“The more you focus on results, the slower the process. The more you focus on process the faster the results.” This quote appeals to many educators. In its purest meaning, the quote is logical. The very act of focusing on how to improve brings about improvement.
For driven school leaders, however, results are high priority. Processes within their school organization is often unseen by their superiors; whereas, the clear cut, black and white results are visible and oftentimes publicized.
Accountability is reality for school leaders. Their jobs depend on whether or not students are meeting or attaining proficiency targets, or making progress respectively. If the data reflects anything other than increased student achievement, school leaders are held responsible. Whether or not this is the way it should be is not the current topic of discussion. The fact remains that this is the present reality of school leaders.
Reaching desired results, as indicated by student achievement, continues to be a focus for school leaders. The process to attain achievement is often overshadowed by the focus on results.
A school leader may ask what impact will the process make, and how fast will it produce desired results. This is a valid question given the school leader’s responsibility to ensure that students are being prepared for the next level of their education and life in general. To say that process is more important than results to a school leader.
Rather than dismissing the importance of results, there should be an emphasis on utilizing a process for desired results.
Understanding the difference between results and goals is key.
♦Results are the product—that is, what happened because of specific actions. Results should be referenced when creating goals.

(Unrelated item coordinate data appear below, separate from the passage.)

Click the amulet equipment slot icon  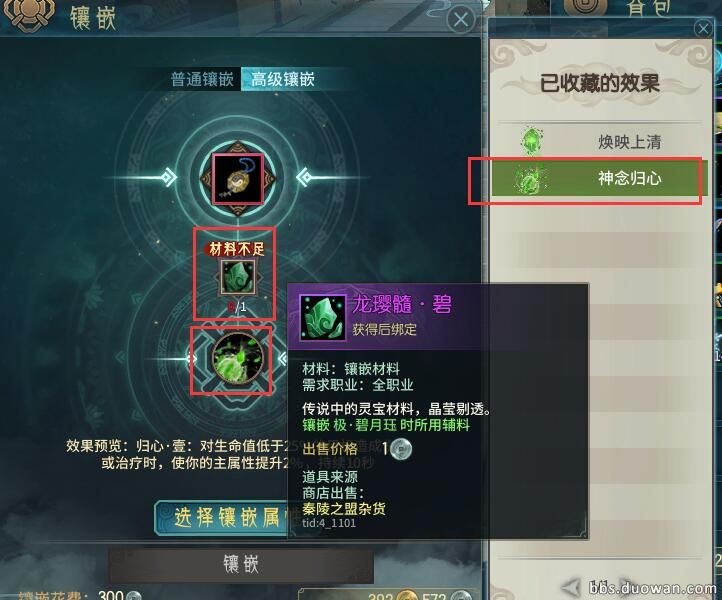[238, 179]
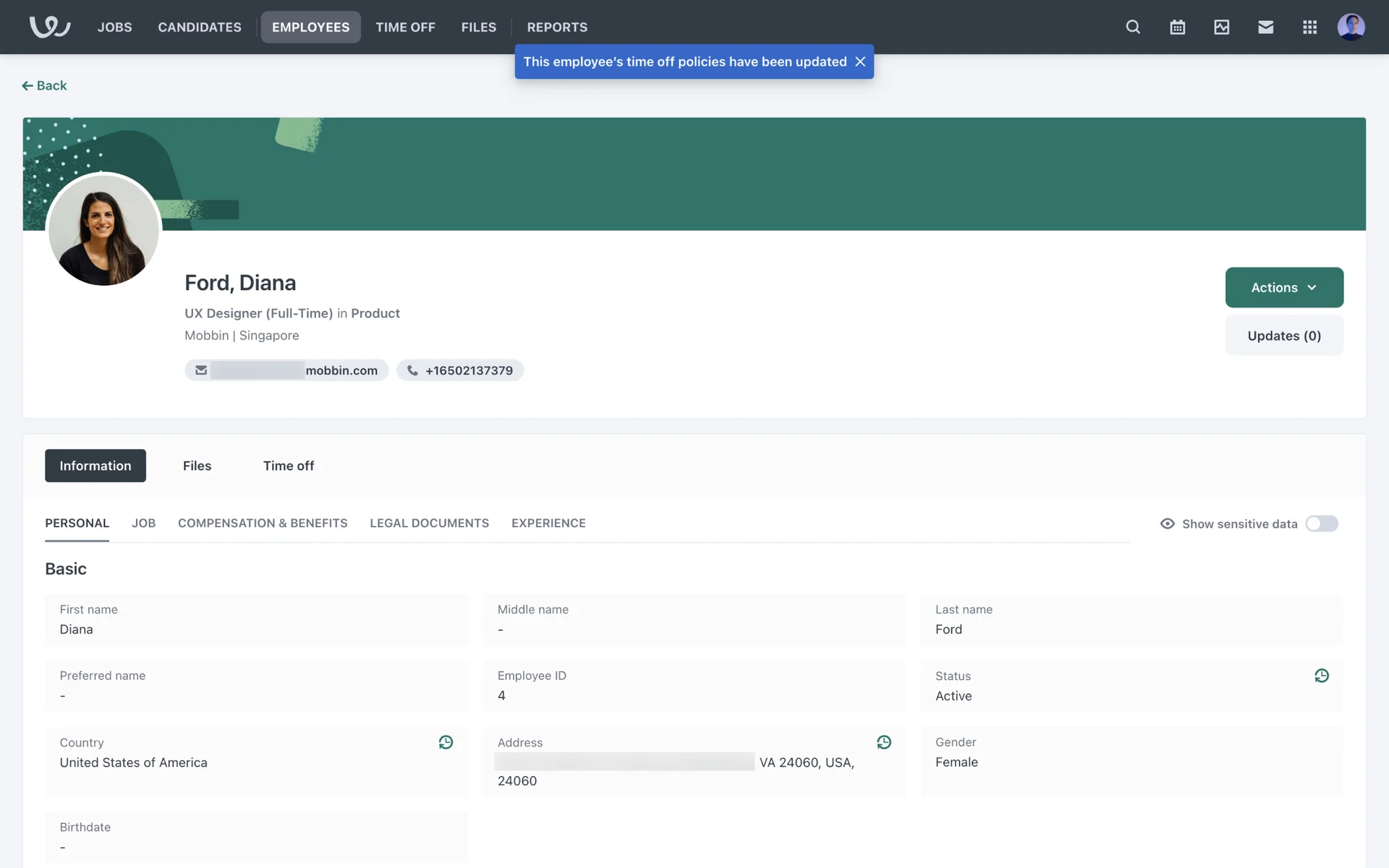This screenshot has height=868, width=1389.
Task: View the Country field history icon
Action: coord(446,742)
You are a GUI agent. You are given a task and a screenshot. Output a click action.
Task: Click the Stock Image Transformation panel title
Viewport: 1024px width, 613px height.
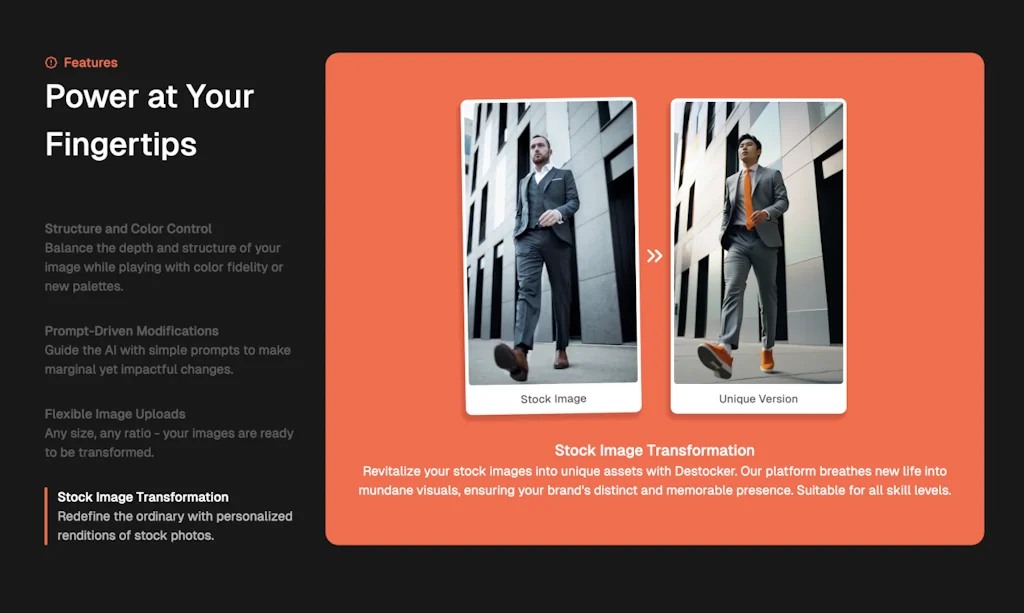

♦Goals are the desired state—that is, where the school would like to be after implementing the process for goal attainment.
Ideally, results will exceed the goal. Results mirror the goal on rare occasions. Although the results and goals may match, they are designed for different purposes and are not the same.
It is important to consider results and goals before exploring the following suggested process or practice to attain desired results.
Step 1. Develop a strategic goal—A strategic goal based on data is the “what”—as in what will be accomplished. This backwards design concept (Wiggins & McTighe, 2005) [beginning with the end in mind] sets a clear focus. A wise person once said, “If you don’t know where you’re going, you’ll probably end up somewhere else.” Thus, a strategic goal is the destination which prompts further thought for a plan or process for reaching the desired destination.
Step 2. Determine process for goal attainment—Since the goal has been established, a process for reaching the goal can now be developed. This process has a two-fold purpose.
♦As a roadmap for how to attain the strategic goal, the process itself could include several projects. For example, if teacher intentional lesson planning is a component of the strategic goal, then the process of collaborative standards-based planning and peer practice may be a focal point for professional learning community discussions. To follow up, feedback to teachers from school leaders’ class visits may include particular “notices” and “wonderings” about plans for specific instructional strategies.
♦The process is also a channel in which school leaders can embed supportive structures to help teachers meet the desired goal. Teacher mentors, co-teaching, coaching cycles, and informal instructional rounds are just a few supportive structures that school leaders may incorporate for teacher benefits. If thoughtfully planned, the process can help school leaders move teacher practice from ritual compliance to “habits of thinking” for constant improvement of effective instructional practices (Fink & Markholt, 2011).
Step 3. Monitor progress towards goal—Progress monitoring can include a variety of data points including: formative and summative assessments, classroom visits, one-on-one conversations with teachers, etc. Data informs. It gages how well school leaders and teachers help students. It also reveals how well leaders support teachers, as teachers help students. Leaders must first decide which data to utilize and how it will be used.
A school leader who is aware of students’ performance by teacher data can better pose questions to prompt teacher reflection of how the data correlates with classroom instruction. Questions posed and leader-teacher conversations will enable the leader to assess teachers’ current state and progress towards a set goal. The process of progress monitoring is more about how to help and less about where to place blame. It’s about being fully present with the individuals working towards accomplishing the goal.
Step 4. Adjust accordingly—Some say, “The data doesn’t lie.” While this is true, the black and white of numerical data neglects to tell the whole story. It may not reveal action steps prior to the data collection. Rather, data informs of progress towards the goal and adjustments needed. After data collection and analysis, conversations amongst leaders and teachers should result in what worked, what did not, and adjustments necessary for improvement. Adjustments may require revisiting any of the steps above. It should be noted that steps in the process are recursive. During plans for improvement, each step should be revisited when necessary.
When thoughtfully planned, a process is results driven. Transparency of the process considers the positions of involved individuals, where they need to go, and how to get them there.
A transparent process serves as a roadmap to attain an explicit goal and will likely yield desired results. Transparency of the process establishes trust. Working through a trusted process will also build a more cohesive team effort amongst those who appreciate a clear direction and plan for reaching the desired goal.
The process is a tool that will succeed or fail based on who implements it. The process is just that. It is nothing more. It is about the people working the process for desired results.
Fink, S. & Markholt, A. (2011) Leading for instructional improvement. San Francisco, CA:Jossey-Bass. ISBN-13: 978-0470542750.
Wiggins, G. & McTighe, J. (2005) Understanding by design. Alexandria, VA: Association for Supervision and Curriculum Development. ISBN-13: 978-0131950849.